** begin Text segment **
Now for your remarks on the canon of Scripture, in which you are as unfortunate as before. You say, "it was shown that the Jews, the Lord Jesus and his apostles, the early fathers, the Council of Laodicea, and the ancient church at large, rejected these books"(meaning what Protestants call Apocryphal books.) Now I reply boldly, that you cannot furnish proof of what you have asserted.-— That there is not a single evidence on record, that they were "rejected" either by our Saviour, or his apostles; and if you assert thus inconsiderately what is untrue, can you blame me for reminding you of it? With regard to the "fathers,' ," "councils," and "church at large," when you appeal to them to determine what books are canonical, and what books are not, you act as a rational man; and I take your invocation of their testimony on the matter as a tribute paid to the Catholic principle of belief. If, therefore, their authority moves you in your selection of Scriptural books, then I hail you as the child of tradition, no less than myself. But, then, what becomes of your rule of faith? The Scripture alone does not determine the canonical books. Our Lord and the apostles are silent on the subject, notwithstanding your assertion to the contrary. And lo! you are constrained to invoke the aid of " fathers" and "councils" to tell you what is Scripture and what is not. But what say you of the later "fathers?"-of Father Luther, for instance, for having rejected the Epistles of St. James, and St. Jude, and that of St. Paul to the Hebrews? What say you of Father Calvin, for having expunged the Apocalypse from the canon? Were these apocryphal? If not, why did these " fathers" reject them? And the two Gospels and Acts, written by St. Luke and St. Mark-were they apocryphal? Their authors were not apostles, and you have told us, that none but the apostles were inspired. I had pressed this difficulty before, and instead of meeting it, you accuse me of a disposition rather to injure

the cause than spare the Protestant." You certainly injure my intentions in this charge, whilst you indirectly invoke my forbearance. Still, you try to extricate yourself. "Mark's writings received," you say, "the sanction of Peter, and Luke's of Paul." So did those of Barnabas and Clement. But what then? Again, the Apostle Paul says in his epistles,"Timotheus our brother." But what then? and "Sosthenes our brother." What then? I really cannot imagine what you mean by all this. But to come to the point-were St. Mark and St. Luke inspired to write, or were they not? If they were then you were wrong in saying, that none but the apostles were inspired: and for the sake of the Gospel of Christ, you should not leave your testimony to that effect on record.
** end Text segment **
_Required tasks_:
(A) Summarize the passage on the canon of Scripture in two sentences.
(B) Reproduce word for word the part of the passage on the canon of Scripture from "the cause than" to "effect on record.".
** begin Dataset section **
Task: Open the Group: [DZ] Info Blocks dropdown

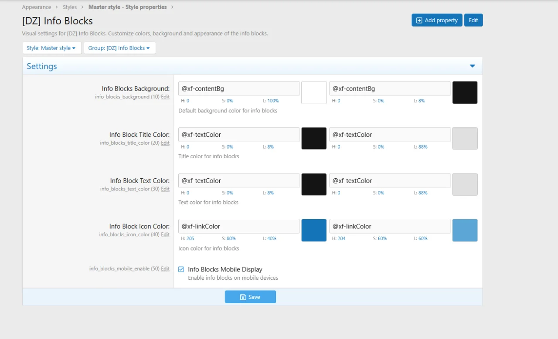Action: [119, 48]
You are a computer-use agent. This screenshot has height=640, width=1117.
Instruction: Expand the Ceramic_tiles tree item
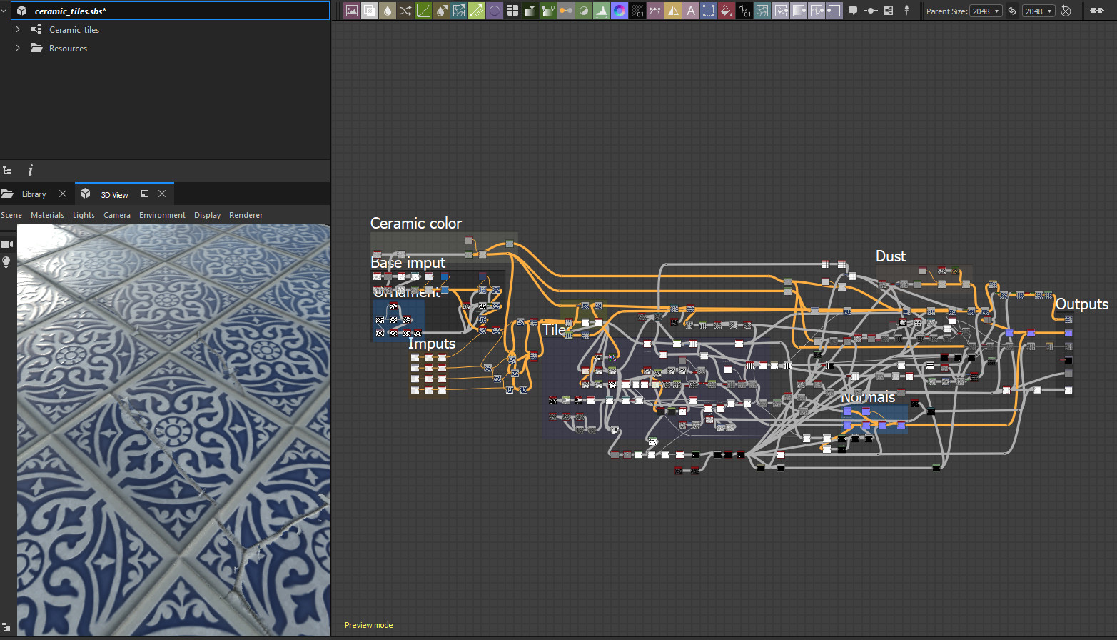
** end Dataset section **
_Solutions_:
(A) The writer says there is no evidence that Jesus or his apostles rejected the books Protestants call Apocryphal, and argues that turning to the fathers, councils, and the church to decide which books are canonical means relying on tradition, since Scripture alone does not settle the matter. The writer also asks why Luther and Calvin rejected certain books and insists that if Mark and Luke, who were not apostles, were inspired, then the claim that only the apostles were inspired is wrong.

(B)
the cause than spare the Protestant." You certainly injure my intentions in this charge, whilst you indirectly invoke my forbearance. Still, you try to extricate yourself. "Mark's writings received," you say, "the sanction of Peter, and Luke's of Paul." So did those of Barnabas and Clement. But what then? Again, the Apostle Paul says in his epistles,"Timotheus our brother." But what then? and "Sosthenes our brother." What then? I really cannot imagine what you mean by all this. But to come to the point-were St. Mark and St. Luke inspired to write, or were they not? If they were then you were wrong in saying, that none but the apostles were inspired: and for the sake of the Gospel of Christ, you should not leave your testimony to that effect on record.